After a heated debate over the law surrounding employers' rights to monitor company emails, hosted last month by the International Commissioner's Office, a final draft code is now being penned in a bid to simplify employers' positions.
Currently, seemingly contradictory laws include the Electronic Communications Act, which lets employers monitor employees' emails without their consent, and the Human Rights Act, which codifies a person's rights to privacy in the workplace and to private correspondence.
The conflict between an employee's right to privacy and an employer's right to 'spy' on company emails remains a contentious issue and, to make matters even more complicated, the law surrounding each area can be ambiguous and confusing.
The ICO's initial draft Internet and Email Usage Code, made available for debate at the end of June, offers employers a set of non-mandatory guidelines aimed at clarifying their legal position and ironing out contradictions in the current law. The ICO is an independent supervisory body for data protection.
"The code is similar to the Highway Code," said David Smith, the ICO's assistant information commissioner. "It lays down how employers should act under the law. Of course they may tackle the issues in different ways to our recommendations but must meet the [criteria] of the law."
But during the debate, some attendees criticised the draft, even the ICO's Smith branded the code "over-complex and difficult to follow".
"Some people felt the code was making the [existing] laws more complicated and that it may extend confusion," said Maitland Kalton, head of internet law firm Kaltons. He said the lack of publicity surrounding this area means employers don't know where they stand.
Surprisingly, even he as a lawyer recognised taking extra advice can lead to unnecessary costs. But ignorance of the law means most employers risk fines as well as complaints from employees.
On the whole, most people who attended the conference were in support of an employer's right to monitor email providing they had reasonable suspicion that the employee was acting illegally.
"We are in support of the code as it restricts the capacity of the employer, hopefully limiting [possible abuse]," said the Trade Union Congress' Hanna Reed. "But employers should not be allowed to snoop for monitoring purposes."
Others, such as Vivien Bowden, chair of the Confederation of British Industry's Data Protection Panel, believed the issue should be tracking emails and keeping good records, rather than monitoring. He said business needed to have a proper record of emails so that they could know what had taken place.
The draft code stresses employees should be notified if they are being snooped on. "People have to be told.
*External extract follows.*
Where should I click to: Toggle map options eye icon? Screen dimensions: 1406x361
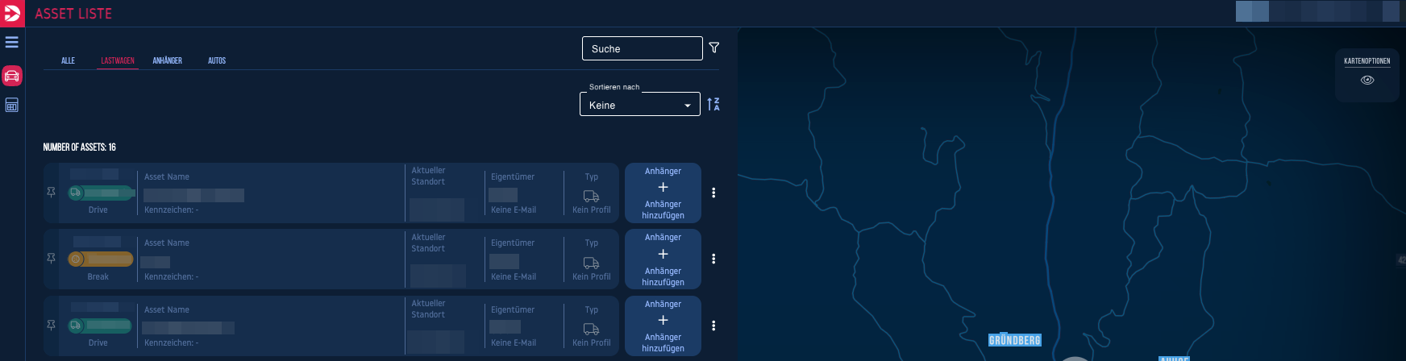[1367, 81]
There is no doubt about this, other than under exceptional circumstances," said ICO's David Smith.
But this runs against the Electronic Communications Act and the Regulation of Investigatory Powers Act. The grim Ripa, as the Act is less than affectionately known, gives government bodies the right to not only snoop on emails without consent but to demand encryption keys protecting those emails.
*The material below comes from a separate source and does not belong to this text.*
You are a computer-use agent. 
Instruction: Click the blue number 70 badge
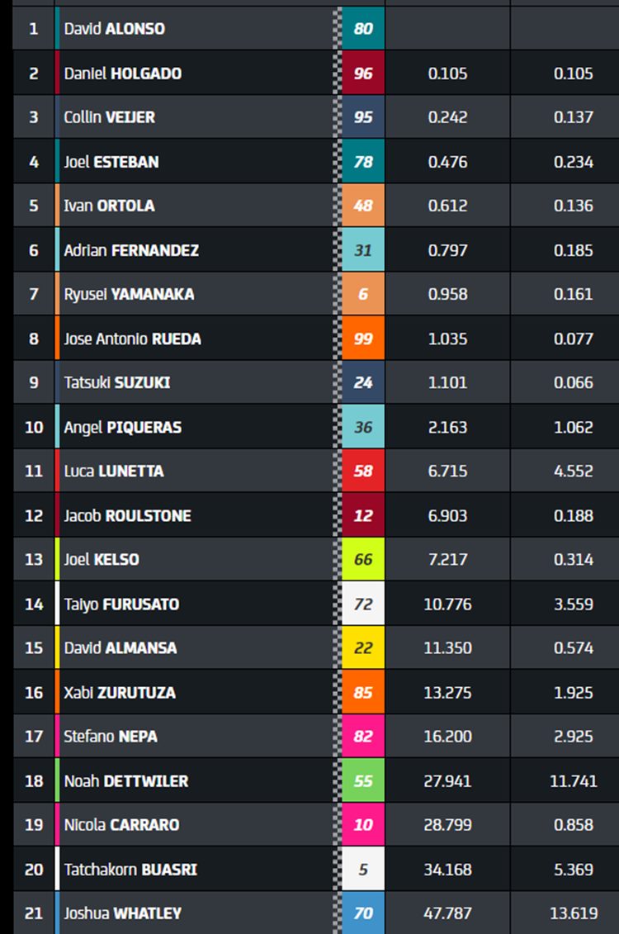click(x=363, y=913)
"The draft code is too narrow, limited only to employees and employees, and needs to include all casual workers," said the TUC's Reed.
The ICO agreed. "The scope of the draft will be extended to include all workers," said Smith. "The final version will also give guidelines on monitoring and employers will need to do an analysis of risks in every case [before snooping]."
The TUC also added that care needs to be taken when implementing the new policies.
The final draft, which will be available to all employers in August, will in theory now simplify the expectations of an employer under the law.
So it seems employees will have to be extremely cautious about what is written in work emails. But employers also need to handle the situation with care, or they could find themselves at the helm of a costly court battle for a breach of human rights. No one wants to be the test case in this muddle.